(Directive A): Go through the entries below and write out every line that contains the word "dimensions". Treat case as significant.

In a vast majority of cases pigeons can be controlled within the terms and conditions of the General Licences without resorting to (potentially illegal) culls, but this will not always be in the best interests of the pest control industry. Large buildings are expensive to protect using the most profitable products (nylon bird netting and post and wire systems) and most property owners will baulk at having to spend tens of thousands of pounds to have products installed that degrade quickly and will need to be replaced regularly. In an effort to sell the client a service, any service, contractors will often recommend culling operations that may be illegal, and which will certainly not resolve the client’s problem, but which are relatively inexpensive. What the property owner must understand is that they cannot blindly take advice from a contractor and assume that the advice provided, and the service recommended, is legal and falls within the terms and conditions of the relevant General Licences. Culling will never resolve a pigeon-related problem and yet thousands of culls are undertaken every day of the week throughout the UK, and in most cases property owners are completely unaware that it is they that are responsible for ensuring that the cull is legal, not the contractor that recommends and carries it out.

If in doubt about the law where pigeon pest control is concerned, or if a control has been recommended and advice is required in respect of whether that control is either necessary, legal or cost effective, please contact the Pigeon Control Resource Centre for advice. Both organisations will always offer commercially unbiased and expert advice and will, wherever possible, provide alternative and cost-effective control options.

QUICK GUIDE

The legality of pigeon pest control is constantly brought into question as a result of the fact that the legislation to which we all have to adhere is complex and written in such a way that it is virtually impossible for the layman to understand. It is also the case that most contractors are unaware of the terms and conditions under which they are required to act in order to provide controls that are within the scope of the law. Therefore, in many cases, neither the client nor the contractor is really aware of what actions can be legally taken to control pigeons and, as a result, a very considerable number of pigeon pest control operations fall outside the law.

Anybody that experiences a pigeon-related problem should be aware that whether they deal with the problem themselves, or whether they instruct a contractor to provide controls on their behalf, the responsibility to ensure that those controls are legal lies with them and not the contractor. It is a common misconception that if a contractor provides controls on behalf of a third party it is the contractor that is held legally liable should the law be compromised – this is not the case; it is the responsibility of the owner of the property upon whose site or building those controls are provided. A document called the Wildlife and Countryside Act 1981 is the main piece of legislation to which everybody has to adhere when controlling pigeons, whether they are a property owner or a pest control contractor. To an extent, the Animal Welfare Act 2006 also comes into play, certainly in relation to any issues relating to unnecessary suffering or cruelty.

(Directive B): From the text on the legality of pigeon pest control above, reproduce word for word the passage starting at "If in doubt" and ending at "cost-effective control options.".

(Dataset excerpts):
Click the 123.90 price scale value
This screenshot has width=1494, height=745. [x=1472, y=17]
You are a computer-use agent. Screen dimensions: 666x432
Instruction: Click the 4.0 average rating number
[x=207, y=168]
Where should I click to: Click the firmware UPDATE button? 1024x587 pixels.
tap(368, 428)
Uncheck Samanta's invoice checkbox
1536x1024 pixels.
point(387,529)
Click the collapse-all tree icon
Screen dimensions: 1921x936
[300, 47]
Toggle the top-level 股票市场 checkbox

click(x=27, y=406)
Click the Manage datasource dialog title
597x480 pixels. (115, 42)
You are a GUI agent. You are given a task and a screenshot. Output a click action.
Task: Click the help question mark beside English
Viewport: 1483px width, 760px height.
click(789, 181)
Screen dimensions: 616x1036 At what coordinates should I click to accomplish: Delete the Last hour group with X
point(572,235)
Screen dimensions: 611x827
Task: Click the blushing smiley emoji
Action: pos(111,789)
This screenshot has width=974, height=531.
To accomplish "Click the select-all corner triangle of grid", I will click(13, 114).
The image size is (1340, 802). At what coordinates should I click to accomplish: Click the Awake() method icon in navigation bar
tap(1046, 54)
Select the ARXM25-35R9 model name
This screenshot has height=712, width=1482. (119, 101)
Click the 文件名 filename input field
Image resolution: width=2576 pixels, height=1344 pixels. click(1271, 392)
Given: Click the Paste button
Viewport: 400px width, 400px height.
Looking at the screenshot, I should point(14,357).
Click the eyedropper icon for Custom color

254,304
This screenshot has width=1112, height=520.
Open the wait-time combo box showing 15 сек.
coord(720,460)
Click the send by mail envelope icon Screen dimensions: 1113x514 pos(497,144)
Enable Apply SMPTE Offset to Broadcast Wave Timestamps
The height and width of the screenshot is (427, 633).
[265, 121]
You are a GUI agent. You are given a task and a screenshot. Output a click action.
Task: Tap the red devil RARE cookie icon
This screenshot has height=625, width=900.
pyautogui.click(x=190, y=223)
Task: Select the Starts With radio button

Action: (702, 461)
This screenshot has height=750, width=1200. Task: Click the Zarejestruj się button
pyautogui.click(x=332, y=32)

(Complete output A):
You are a computer-use agent. Screen dimensions: 666x432
Screen dimensions: 1921x936
Screen dimensions: 616x1036 At what coordinates should I click to accomplish: Delete the Last hour group with X
Screen dimensions: 611x827
Click the send by mail envelope icon Screen dimensions: 1113x514 pos(497,144)

(Complete output B):
If in doubt about the law where pigeon pest control is concerned, or if a control has been recommended and advice is required in respect of whether that control is either necessary, legal or cost effective, please contact the Pigeon Control Resource Centre for advice. Both organisations will always offer commercially unbiased and expert advice and will, wherever possible, provide alternative and cost-effective control options.